5 Things You Didn’t Know About Animal Cosmetic Testing

It’s no secret that animals have been used as part of cosmetic research for years all over the world, but do you know the real truth behind these testing measures? We’ve put together a list of 5 facts we bet you didn’t know about animal cosmetic testing. Check them out below to learn more:

1. 500,000 animals are harmed or killed every year in cosmetic tests.

It’s unfortunately true. According to The Humane Society, an estimated 500,000 animals suffer and die every single year as part of cosmetic tests. These tests are typically administered to ensure that the product and its ingredients are safe for consumers. One common cosmetic test involves rubbing chemicals onto the animal’s shaved skin, or dripping those chemicals directly into their eyes, to see if any skin or eye irritation occurs. Another popular cosmetic test requires force-feeding chemical substances to mice in order to learn if there’s signs of illness or health hazards associated with the product. This test can last for long periods of time.

Today, there are various cruelty-free alternatives to animal testing. For instance, now some cosmetic tests are done with the help of human cells and tissues, while others use advanced computer modeling techniques and studies with human volunteers. 

2. 41 countries internationally have banned animal testing for cosmetics.

Currently, there are 41 countries that have full or partial bans on animal testing for cosmetic purposes. The Humane Society lists these countries as all the ones included in the European Union, as well as Australia, India, Israel, Mexico, New Zealand, Norway and South Korea. Mexico is the latest country to join this list, as well as the first North American country to pass this law.

3. Only 8 states throughout the United States have prohibited cosmetic tests on animals. 

Within America, there are only 8 states that have banned cosmetic testing on animals. The Humane Society notes these states as California, Hawaii, Illinois, Maine, Maryland, Nevada, New Jersey and Virginia — with New Jersey being the most recent to pass legislation; and 5 of 8 of these states passing their anti-cruelty laws in the last 12 months. While we are making progress to end these inhumane testing measures, ideally the remaining 42 states should ban the selling of products that have tested on animals.

4. The FDA does not have a standardized definition for ‘cruelty-free’. 

Many people assume that if a brand claims they’re cruelty-free, then they’re cruelty-free. And, while that may be true for some brands, that’s not the case for all of them. The FDA, which is responsible for regulating cosmetics in the United States, doesn’t have any official guideline or legal definition for the term ‘cruelty-free’. Because of this, any company can technically state that they’re cruelty-free when they aren’t

The best way to know if a brand is truly cruelty-free is to check out their certifications from respected organizations well-known for their animal rights work. At glowoasis, we are certified by PETA and registered with The Vegan Society. We’ve undergone strict assessment and met the highest standards to achieve these certifications.

5. Roughly 70% of people worldwide feel that animal testing for cosmetics should be illegal. 

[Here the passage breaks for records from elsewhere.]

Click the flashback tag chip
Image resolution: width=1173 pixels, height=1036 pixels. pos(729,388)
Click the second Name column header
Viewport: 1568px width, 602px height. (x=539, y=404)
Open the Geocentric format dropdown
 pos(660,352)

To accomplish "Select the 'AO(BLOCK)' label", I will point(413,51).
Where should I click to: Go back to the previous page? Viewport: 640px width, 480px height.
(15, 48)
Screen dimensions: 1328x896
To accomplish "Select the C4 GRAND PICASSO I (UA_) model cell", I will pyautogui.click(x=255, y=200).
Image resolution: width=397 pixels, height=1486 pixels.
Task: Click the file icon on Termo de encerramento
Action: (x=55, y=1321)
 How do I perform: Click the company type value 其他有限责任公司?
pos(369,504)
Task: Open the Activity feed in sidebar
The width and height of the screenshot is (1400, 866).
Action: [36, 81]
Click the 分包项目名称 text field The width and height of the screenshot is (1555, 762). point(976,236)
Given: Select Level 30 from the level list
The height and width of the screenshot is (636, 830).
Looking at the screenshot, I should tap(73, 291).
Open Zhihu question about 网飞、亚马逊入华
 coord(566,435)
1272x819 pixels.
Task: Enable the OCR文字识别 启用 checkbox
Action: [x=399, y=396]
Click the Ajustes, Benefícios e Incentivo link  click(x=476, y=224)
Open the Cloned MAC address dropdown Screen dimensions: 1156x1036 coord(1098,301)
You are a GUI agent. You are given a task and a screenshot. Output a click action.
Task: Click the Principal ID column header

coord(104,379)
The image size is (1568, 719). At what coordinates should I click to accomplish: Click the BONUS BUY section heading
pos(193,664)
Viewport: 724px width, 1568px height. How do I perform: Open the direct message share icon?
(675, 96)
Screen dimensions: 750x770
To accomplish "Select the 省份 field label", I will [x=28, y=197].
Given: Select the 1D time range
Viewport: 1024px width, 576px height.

Cruelty-Free Kitty mentions that in a study by The Humane Society International, 70% of people around the world believe that we must end cosmetic testing on animals. This study polled individuals located in the United States, Canada, South Korea, Brazil, Japan and Taiwan. Results like this are very promising for the future of cruelty-free beauty and shows that there’s an increased awareness surrounding the truths of animal cosmetic testing.

We hope that after learning these facts regarding cosmetic testing on animals, you’ll join us in our pledge to go cruelty-free. We’ve made a commitment at glowoasis to always provide cruelty-free skincare to our customers. We love our fur-ever friends, so we promise to never experiment with animals or use ingredients that are derived from them. We also won’t ever partner with any factories that do.